→ SELECTED EXTRACT:

The group, also known by its French acronym MSF, said its visiting team “heard two rounds of heavy gunfire at very close range and witnessed the indiscriminate beating of a group of men who were later forced into vehicles and driven to an unknown destination.”

Of the over 5,000 migrants rounded up earlier this month, 215 were children and more than 540 were women, at least 30 of whom were pregnant, according to IOM. The crackdown, which left one migrant dead and 15 others injured, began Oct. 1 in the western town of Gargaresh, a major hub for migrants in Libya, and spread to surrounding areas.

Libyan authorities described the crackdown as a security operation against illegal migration and drug trafficking. But the Interior Ministry, which led the crackdown, made no mention of any traffickers or smugglers being arrested.

Hours before the chaos in Mabani, the U.N. refugee agency said authorities demolished many unfinished buildings and makeshift houses for migrants during the crackdown.

“The raids ... have created widespread panic and fear among asylum seekers and refugees in the capital,” the UNHCR said. Many migrants, including unaccompanied children and young mothers, have protested at the UNHCR’s Community Day Center in Tripoli, demanding evacuation from Libya.

The agency said it temporality suspended its activities in the center after two of its workers were injured.

The UNHCR has urged Libyan authorities to allow the resumption of humanitarian flights out of the country, which have been suspended for almost a year.

Libya has been engulfed in chaos since a NATO-backed uprising toppled and killed longtime dictator Moammar Gadhafi in 2011. The North African nation has since emerged as a popular, if extremely dangerous, route to Europe for those fleeing poverty and civil war in Africa and the Middle East.

Thousands of migrants have been intercepted on the Mediterranean Sea and returned to Libya’s detention centers which are rife with abuses, widespread torture and sexual violence.

Investigators commissioned by the U.N.’s human rights body said violations against migrants at sea, in detention centers and at the hands of traffickers amount to crimes against humanity.

→ INSTRUCTIONS:
1 - Say whether each statement agrees with the article on the Libya migrant crackdown. Answer yes or no and quote the words of the article that decide it.
(a) The crackdown began in the town of Gargaresh.
(b) The Interior Ministry reported arresting several smugglers during the crackdown.
(c) Humanitarian flights out of Libya have been suspended for almost a year.
2 - According to the article on the Libya migrant crackdown, how many children were among the migrants rounded up earlier this month?
3 - Write out the passage of the article on the Libya migrant crackdown from "Of the over" up to and including "smugglers being arrested.", word for word.

→ DATASET SECTION:
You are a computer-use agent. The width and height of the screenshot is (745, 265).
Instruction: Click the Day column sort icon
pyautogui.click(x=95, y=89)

→ SOLUTIONS TO THE PROBLEMS:
1 -
(a) Yes: "began Oct. 1 in the western town of Gargaresh"
(b) No: "made no mention of any traffickers or smugglers being arrested"
(c) Yes: "which have been suspended for almost a year"

2 - 215 children.

3 -
Of the over 5,000 migrants rounded up earlier this month, 215 were children and more than 540 were women, at least 30 of whom were pregnant, according to IOM. The crackdown, which left one migrant dead and 15 others injured, began Oct. 1 in the western town of Gargaresh, a major hub for migrants in Libya, and spread to surrounding areas.

Libyan authorities described the crackdown as a security operation against illegal migration and drug trafficking. But the Interior Ministry, which led the crackdown, made no mention of any traffickers or smugglers being arrested.